Now that we are in the times gone by and pride is in the theme, let me introduce myself I am Elizabeth Bennet I am the second eldest daughter in the family of five sisters and all the girls are out. I first met an obnoxious and arrogant Mr.Darcy at a ball where he refused to dance with me because I was not upto his taste. He is the man to be blamed for my sister’s tragic sadness. He confessed his love for me despite all my flaws and I hate him from the core of my heart. Our paths keep crossing and slowly my prejudices that ruled my pride gave way to his benevolence and the rest we all know because we have all watched Keira Knightley in “Pride an Prejudice”. Right?

I was a misfit. I was even diagnosed with depression when I was a teenager. I stole from malls and ran in the wrong kind of group. And now, I made it into the Forbes as one of the richest self made women in the world I am Sophia Amoruso. I began buying cheap retro stuff of the street market and tidied it and decorated it and often even modeled for it and sold it on ebay. With time my business named ‘Nasty Girl’ grew and I have few lessons to pass on the new girls. Like: “It is cool to be kind. It is cool to be weird. It is cool to be honest and secure with oneself.” “You create your world blink by blink and its all yours to create”. “You’ve got to show up and own it.” ”Fortune favors Action!”. Be #GirlBoss.

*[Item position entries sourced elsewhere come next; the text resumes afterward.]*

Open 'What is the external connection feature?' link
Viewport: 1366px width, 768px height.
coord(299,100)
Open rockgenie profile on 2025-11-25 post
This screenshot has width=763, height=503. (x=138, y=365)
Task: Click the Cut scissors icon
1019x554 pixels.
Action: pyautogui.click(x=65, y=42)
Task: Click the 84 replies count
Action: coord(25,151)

A women comedian, it is not easy to get there and make one’s place in the man’s world, with the knowledge that most of them had a jar of piss in their office. I worked to move to that place, to be able to write for SNL, then be on TV, a special thanks to my striking resemblance to Sarah Pauline. Then I went on to create a series 30 RockI have a daughter too. This is my witty journey upto this point in my BossyPants.

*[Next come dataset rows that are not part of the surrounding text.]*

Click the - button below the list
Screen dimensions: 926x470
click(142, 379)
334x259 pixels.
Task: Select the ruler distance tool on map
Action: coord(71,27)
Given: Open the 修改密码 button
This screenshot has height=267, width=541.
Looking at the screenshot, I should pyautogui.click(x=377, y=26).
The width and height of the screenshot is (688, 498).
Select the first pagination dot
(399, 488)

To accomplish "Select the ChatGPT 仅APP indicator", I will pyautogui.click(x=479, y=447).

I am Katniss Everdeen, ever since my Dad died my mother lost the sense of being, I have been the guardian of this family. I bring food to the table by hunting that my father taught. I live in a dystopian world, where humans are chosen to put a fight in an arena for the entertainment of the rich. I volunteer for the slaughter because I have to protect my sister Primrose. I play the Hunger Games and defeat them in their games, I am called in again and this time I shatter the whole system. I join the rebels and fight them to the true liberation for us. I am the girl on fire. I am Katniss Everdeen.

 My husband  is cheating on me. I can’t just leave him. He traced her lips with the same two fingers in the snowy night as he did with me when I fell in love with him in the sugar storm. I cannot forgive him. It’s our anniversary and I have a puzzle for him.. I wish to crack open her skull and know what goes on inside it. She is pregnant with my kid and I haven’t touched her in…. She is amazing Amy and after all that we’ve been through I’d be insane to stay with the Gone Girl. But I will.

Wild. A solo trek through Pacific Crest Trail. This is me. My mother died and I don’t know what to do anymore. I am at that place in life when I have no clue where life is taking me. Spontaneously I put in all my savings, sell all the belongings I had and decide to trek. I don’t know what answers I hope to find because truthfully I don’t know the question. I just know that I have to complete this trek. I have to. I have to. I follow some footsteps and I lead some but ultimately this is my trek and this is my struggle. 

Chali Kahani: A compilation of some of the books i read in 2016.

1. Jane Eyre: Charollte Bronte
2. Pride and Prejudice: Jane Austen
3. GirlBoss: Sophia Amoruso
4. BossyPants: Tina Fey
5. Hunger Games Series: Suzzanne Collins.